Realicé sprints de varios minutos intercalados con periodos de un minuto a un ritmo menor. Sabía que estaba en el buen camino, pero aún faltaba algo. Mis cuádriceps no recibían el estímulo que esperaba. El objetivo de esta técnica era añadir un componente D anabólico al ejercicio cardiovascular mediante los sprints, pero el problema es que yo no era un experto en ese tipo de carrera.

Lo solucioné inclinándome ligeramente hacia adelante y pisando primero con el talón. Así, la tensión recaía sobre los cuádriceps, como cuando realizo el press de piernas con las rodillas y los pies algo hacia fuera y presiono sobre los talones. Sentía como si entrenara con pesos, y supe que había encontrado la rutina que buscaba.

La rutina

La sesión anaeróbica con el simulador de escaleras comienza con 10 minutos a un ritmo cómodo. La intensidad inicial es pequeña, pero aumenta cada minuto hasta el nivel deseado.

Mover las piernas se vuelve difícil, y así debe ser. Cuando hayáis calentado bien, fijaos en el cronómetro de la máquina para calcular un minuto, durante el cual haréis un sprint inclinándoos hacia delante. Pasado el minuto, volved a la posición anterior e id lentos como las tortugas.

Esperad 60 segundos y realizad otro sprint y así sucesivamente. Con esta frecuencia de intervalos, en una sesión de 30 minutos completaréis 10 sprints.

No parece mucho, pero vuestro trasero no opinará lo mismo.

De hecho, no siempre puedo mantener ese ritmo durante toda la sesión. Aunque es duro, os iréis habituando poco a poco.

Al principio no estaba acostumbrado a este tipo de entrenamiento y estaba tan cansado que reduje los sprints a 45 segundos, y después a 30 mientras que el descanso comenzó en 90 segundos y terminó en 120.

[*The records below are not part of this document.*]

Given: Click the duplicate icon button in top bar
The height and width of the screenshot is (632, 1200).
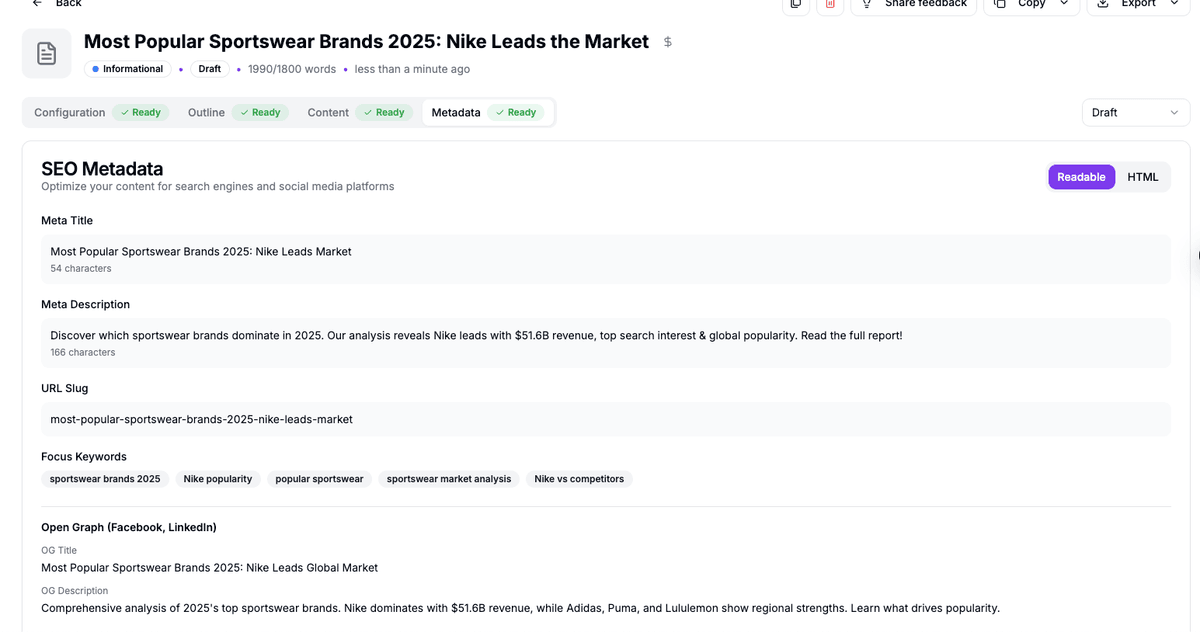Looking at the screenshot, I should pos(795,4).
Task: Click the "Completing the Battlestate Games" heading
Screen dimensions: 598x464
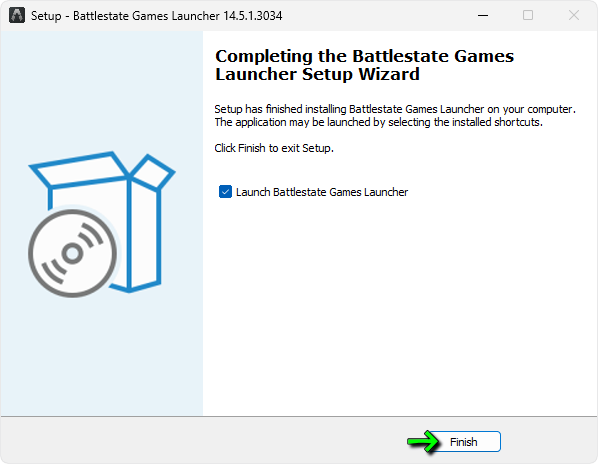Action: point(364,56)
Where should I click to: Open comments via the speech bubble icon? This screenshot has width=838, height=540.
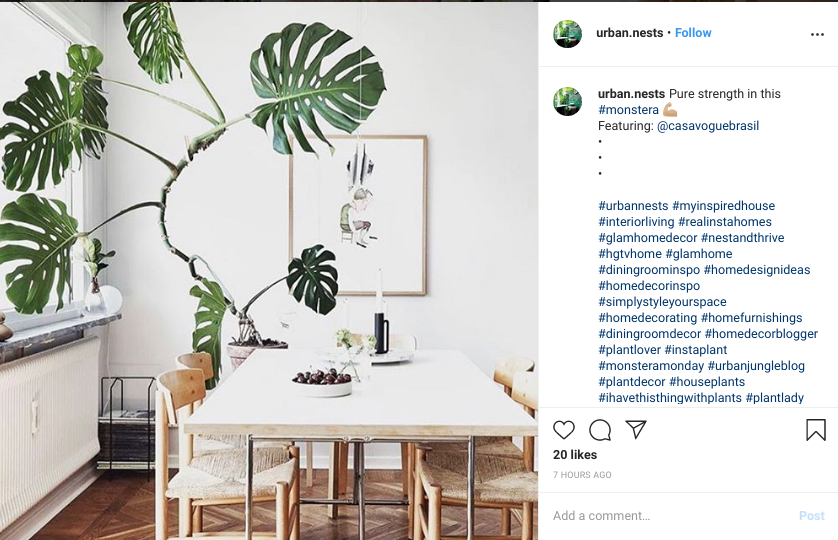pyautogui.click(x=600, y=430)
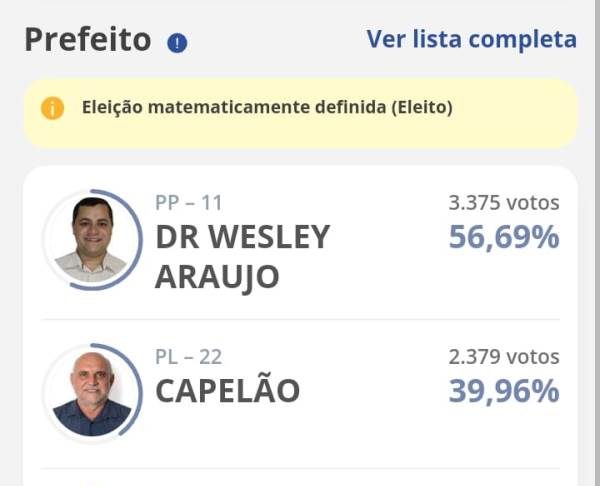Click the PL – 22 party label
600x486 pixels.
tap(189, 357)
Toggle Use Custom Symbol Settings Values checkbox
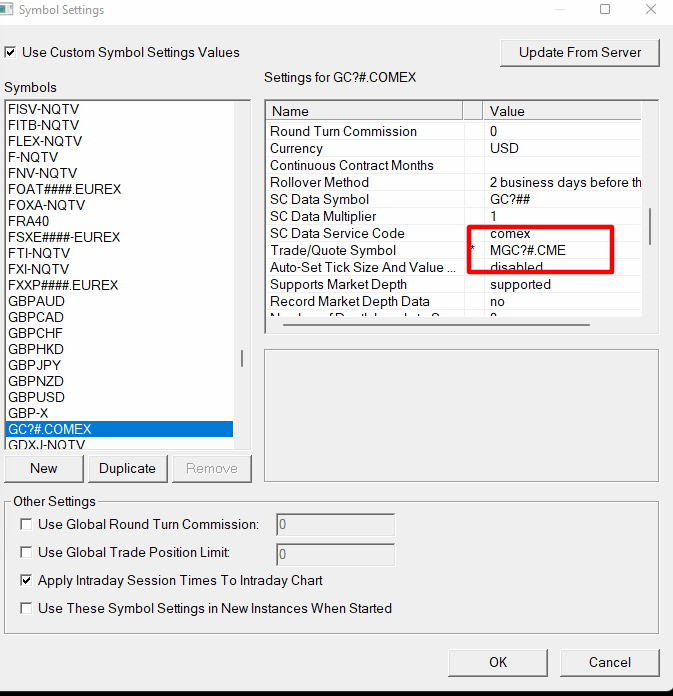The image size is (673, 696). 11,52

Quizás os ocurra lo mismo en vuestro primer intento: es normal. Respecto a cuándo variar la duración de los intervalos, no hay ninguna fórmula secreta, tenéis que escuchar a vuestro cuerpo y no os preocupéis, porque hablará.

Sed perseverantes y llegará el día en que podáis mantener el tiempo ideal de este programa. No es que se haga más fácil, sino que será posible. Al principio necesitaréis realizar algunas pruebas para adaptar este sistema a vuestra condición física.

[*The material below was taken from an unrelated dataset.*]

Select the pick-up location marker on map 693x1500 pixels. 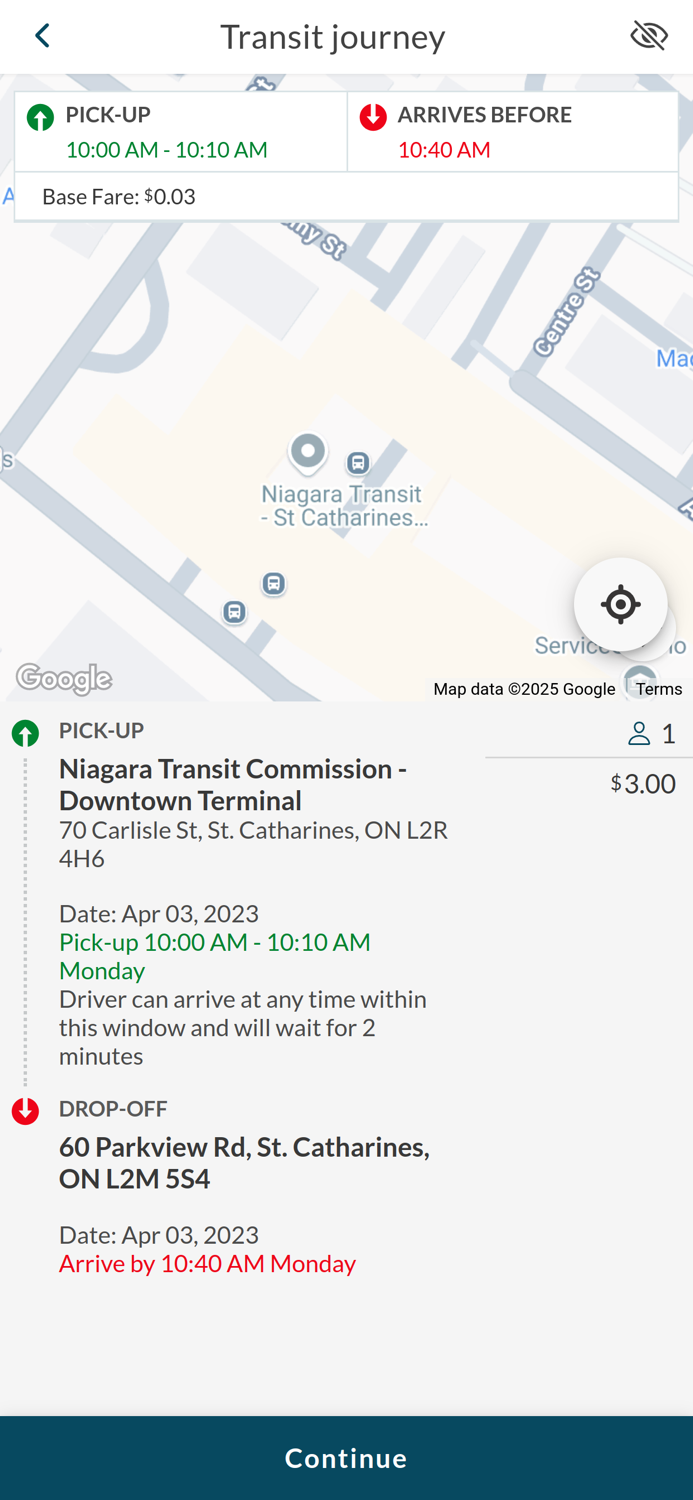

Intentad completar al menos 10 sprints para sacar el máximo provecho.

Esto es todo. La teoría es fácil y la práctica difícil, pero es eficaz. Recordad que el objetivo de este tipo de cardio es provocar un estímulo anabólico en los cuádriceps y no lo conseguiréis sin concentración.

Trasladad vuestra mente a las piernas para que se esfuercen. No penséis en el trabajo ni en la escuela; sólo en los cuádriceps. Vedlos crecer a cada paso que dais y conseguid una congestión que le duela hasta al vecino de máquina.

Otro elemento fundamental es la técnica. Si la ejecución no es correcta, el esfuerzo será en balde.

Técnica del ejercicio

Revisemos pues, el ejercicio.

Durante los sprints debéis inclinaros hacia adelante y pisar con los talones; así actuaréis más sobre la zona superior de los cuádriceps.

En cambio, en los momentos de descanso relajaos de verdad. Tenéis que recuperaros y tomar oxígeno para el siguiente envite.

Esta rutina no es para quienes desean conseguir un tamaño de piernas concreto en poco tiempo, ni para los que no están convencidos de querer mejorar los muslos.

Además, no sustituye a vuestro programa habitual de piernas, sino que lo complementa.

Después de un par de sesiones comprobaréis que el aeróbic anaeróbico rompe la monotonía y quema muchas calorías.